Apple is known for having a high profit margin on its devices, but a recent reports suggests that may not be the case across the board.
That report comes from Daring Fireball’s John Gruber, who recently delved into some notable product pricing details in the latest episode of ‘The Talk Show’ podcast.
Gruber said his source tells him that the Apple TV is actually sold at cost. In addition, Gruber said he has “reason to believe” that Apple actually sells its HomePod smart speaker at a loss.
What that means, basically, is that the Apple TV 4K costs the Cupertino tech giant about $180 to make. That includes the A10 processor and other internal components, as well as marketing and research and development costs.
The A10 processor is believed to run Apple about $26 a pop, which means that the other components and associated costs have to make up about $154 for Gruber’s claims to be accurate.
Gruber also said he’s heard a similar story for HomePod, saying that Apple actually sells the smart speaker at a loss despite its relatively high $349 price tag. Though he added that he “can’t prove it” and doesn’t think that it’s a big loss.
According to a previous teardown, HomePod is thought to cost about $216 for Apple to make. That’s a fairly slim margin on its own, but if Apple indeed sells it at a loss, it would mean that its R&D and marketing costs are quite high for the device.
It’s a relatively surprising claim for a company that has infamously high margins on its devices. Gruber points out that Apple’s other product margins generally sit around the 38 percent.

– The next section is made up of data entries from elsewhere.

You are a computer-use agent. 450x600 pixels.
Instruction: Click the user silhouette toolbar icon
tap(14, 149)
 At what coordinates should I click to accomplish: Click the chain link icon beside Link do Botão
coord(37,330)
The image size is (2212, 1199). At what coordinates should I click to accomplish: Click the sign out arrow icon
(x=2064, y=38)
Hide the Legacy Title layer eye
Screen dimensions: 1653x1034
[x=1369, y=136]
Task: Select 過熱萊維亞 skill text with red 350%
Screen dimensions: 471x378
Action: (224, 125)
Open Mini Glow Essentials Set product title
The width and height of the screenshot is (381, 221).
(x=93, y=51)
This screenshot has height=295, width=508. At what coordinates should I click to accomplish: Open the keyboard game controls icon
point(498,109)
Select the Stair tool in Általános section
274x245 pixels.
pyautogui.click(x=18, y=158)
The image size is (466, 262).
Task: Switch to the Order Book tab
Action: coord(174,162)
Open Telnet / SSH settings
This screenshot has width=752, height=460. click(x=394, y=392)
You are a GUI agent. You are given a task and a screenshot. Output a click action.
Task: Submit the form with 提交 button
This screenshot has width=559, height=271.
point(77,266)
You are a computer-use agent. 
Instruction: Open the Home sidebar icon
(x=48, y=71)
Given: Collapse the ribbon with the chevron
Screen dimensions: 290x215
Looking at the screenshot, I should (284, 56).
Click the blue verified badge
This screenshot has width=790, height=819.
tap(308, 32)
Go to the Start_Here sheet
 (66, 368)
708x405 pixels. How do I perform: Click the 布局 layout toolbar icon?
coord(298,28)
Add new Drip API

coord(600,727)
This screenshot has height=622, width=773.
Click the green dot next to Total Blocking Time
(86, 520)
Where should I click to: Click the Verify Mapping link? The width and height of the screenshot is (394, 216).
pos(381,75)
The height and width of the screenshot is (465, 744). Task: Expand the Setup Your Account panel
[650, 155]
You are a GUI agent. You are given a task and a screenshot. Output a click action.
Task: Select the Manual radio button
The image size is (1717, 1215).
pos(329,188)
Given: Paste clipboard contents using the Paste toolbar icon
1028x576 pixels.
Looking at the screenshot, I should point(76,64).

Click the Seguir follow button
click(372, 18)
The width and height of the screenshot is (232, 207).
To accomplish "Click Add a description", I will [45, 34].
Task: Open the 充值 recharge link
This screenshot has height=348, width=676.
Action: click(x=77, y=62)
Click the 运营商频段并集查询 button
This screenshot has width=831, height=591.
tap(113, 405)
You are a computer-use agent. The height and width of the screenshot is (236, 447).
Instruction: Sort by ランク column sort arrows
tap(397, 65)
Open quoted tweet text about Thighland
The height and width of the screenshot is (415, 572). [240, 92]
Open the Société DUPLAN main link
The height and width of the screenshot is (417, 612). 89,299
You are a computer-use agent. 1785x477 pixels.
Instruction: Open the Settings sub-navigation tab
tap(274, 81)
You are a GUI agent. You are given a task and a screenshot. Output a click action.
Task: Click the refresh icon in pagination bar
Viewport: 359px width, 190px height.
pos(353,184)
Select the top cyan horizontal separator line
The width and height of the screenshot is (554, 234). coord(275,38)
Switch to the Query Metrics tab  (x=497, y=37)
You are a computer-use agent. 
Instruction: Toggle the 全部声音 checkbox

“Over time, things get cheaper to make,” Gruber said. “Company-wide, Apple very famously has very high margins and somehow, almost to a spooky degree, it’s always around 38 to 39 percent.”
On the other hand, it’s worth noting that another reliable, Apple-focused journalist has refuted Gruber’s pricing theories. Bloomberg’s Mark Gurman recently tweeted that his sources indicate that both HomePod and Apple TV are actually sold at a profit.
As Apple blogger and iOS developer Benjamin Mayo puts it, “Apple really would be doomed if they couldn’t make a profit on selling a $180 A10 chip in a plastic box.”
Of course, we can’t confirm whether Gruber or Gurman is correct. But in Gruber’s case, it would make sense for Apple to sell its services-based products for a lower margin, as it could recoup those costs through purchases and subscriptions (iTunes and Apple Music).
Gruber’s comments come in the wake of a report suggesting that Apple is developing a low-cost Apple TV “dongle,” akin to an iPod Shuffle. Presumably, that would allow users of third-party TVs to buy or watch iTunes content — or stream TV shows and videos from Apple’s upcoming rumored original content platform.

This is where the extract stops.